Historical Food Fortnightly #9 The Frugal Housewife: Victory Bread

I’m joining The Historical Food Fortnightly late.  The spirit of the challenge is to create a dish or edible consumable from a pre-1960 recipe every fortnight until May 31st, 2015.  Documentation and research are key, which is what I do here, so I just couldn’t pass up the opportunity to take part in the challenge.  Aside from the opportunity to see others’ work, the challenge will also give me the push I need to work on historical recipes, which has been very much on the back burner lately.  For more information on the challenge, please visit the challenge’s blog.

World War I poster

Now on to the challenge.

The Challenge: “Throughout history, housewives and housekeepers have kept a close eye on their budgets and found creative ways to pinch pennies while providing delicious and nutritious food. Create a dish that interprets one historically documented method of frugal cooking.”

The Recipe: The recipe is a bread formula from the 1918 book “Foods That Will Win the War and How to Cook Them” by C. Houston Goudiss.

The Date/Year and Region: 1918, United States.

How Did You Make It: Made the dough, and let it rise twice, then baked it.
Time to Complete: Approximately 3 hours and 45 minutes.

Total Cost: Not sure as all the ingredients were in my pantry.

How Successful Was It?: This is up to interpretation.  I suppose that it served its purpose in its period, which was to produce an edible bread with less wheat flour than normally used.  It did that and contemporary people would have probably eaten the bread, but it was definitely not terrible appetizing for us modern folks.

How Accurate Is It?:  I used modern yeast in equivalence to one fresh yeast cake, but other than that, it’s accurate.

I first became interested in food politics and it’s use as part of the war effort during the early 20th century when I was brainstorming the term paper for my junior seminar in college.  The topic of the seminar was Nations and Nationalism and I knew I wanted to somehow tie that into food.  Serendipitously, at the time I was also taking a class titled “US Food History” and I had been exposed to the Four Freedoms by Norman Rockwell, specifically the Freedom From Want.  This lead to other similarly themed posters created  during the two world wars for the same purpose.  Ever since then, I’ve collected books, both primary and secondary sources, on food during the two World Wars because I’m fascinated by the subject.  But I digress.

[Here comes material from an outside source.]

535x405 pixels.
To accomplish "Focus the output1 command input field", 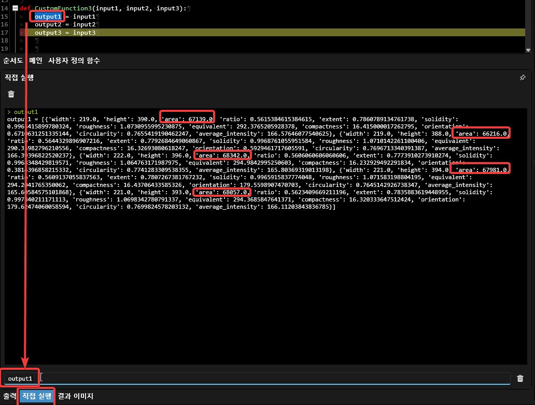I will pos(259,379).
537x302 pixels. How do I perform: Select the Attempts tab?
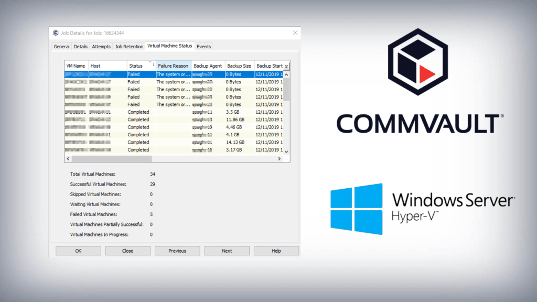pos(101,46)
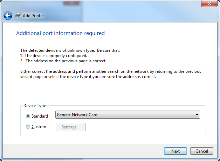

The recipe I used for this challenge is not a named recipe in Foods That Will Win the War and How To Cook Them, but rather it’s a formula for how to make bread in such a manner that would save wheat flour.  Saving flour was, after all,  one of the main concerns of the period as wheat was needed to send to the troops overseas and even to feed other countries. There are a myriad of wartime posters urging the people in the home front, particularly women, to save wheat because wheat was one of the “foods that will win the war.” This relationship between food and actual weapons is what I find most fascinating about the food saving and food rationing campaigns.  So, for the purpose this recipe, being frugal with money was not the point, the point is being frugal with wheat.  As Goudiss explains, “do not expect that the use of other cereals in bread-making will reduce the cost of your bread. That is not the object. Saving of wheat for war needs is the thing we are striving for, and this is as much an act of loyalty as buying Liberty Bonds. It is to meet the crucial world need of bread that we are learning to substitute, and not to spare the national purse.”1  This is a tug at the conscience’s strings of every housewife of I ever saw one.

The formula is as follows:

3 1/2 cupfuls of flour (this includes added cereals)
1 cupful of water of milk
1/2 tablespoon shortening
1 1/2 teaspoons of salt
1 cake of compressed yeast2

The first question this formula posed was what to use as flour substitute.  I wanted to use rye flour but I couldn’t find it locally.  Goudiss notes that “potato flour or mashed potatoes can be used to extend the wheat, it being possible to work in almost 50 per cent” so, with that in mind, I opted to use potato flour, which I had in my pantry already.3  Goudiss also recommends that some of the wheat flour be saved for the second kneading as this combination of wheat flour and potato flour makes for a very dense, very wet dough.

The second issue was the yeast. I don’t have cake yeast and I don’t where to get it, or even if you can still get it, but I do know that there is an equivalent amount in modern yeast.  One compressed yeast cake is equal to three teaspoons of modern active dry yeast.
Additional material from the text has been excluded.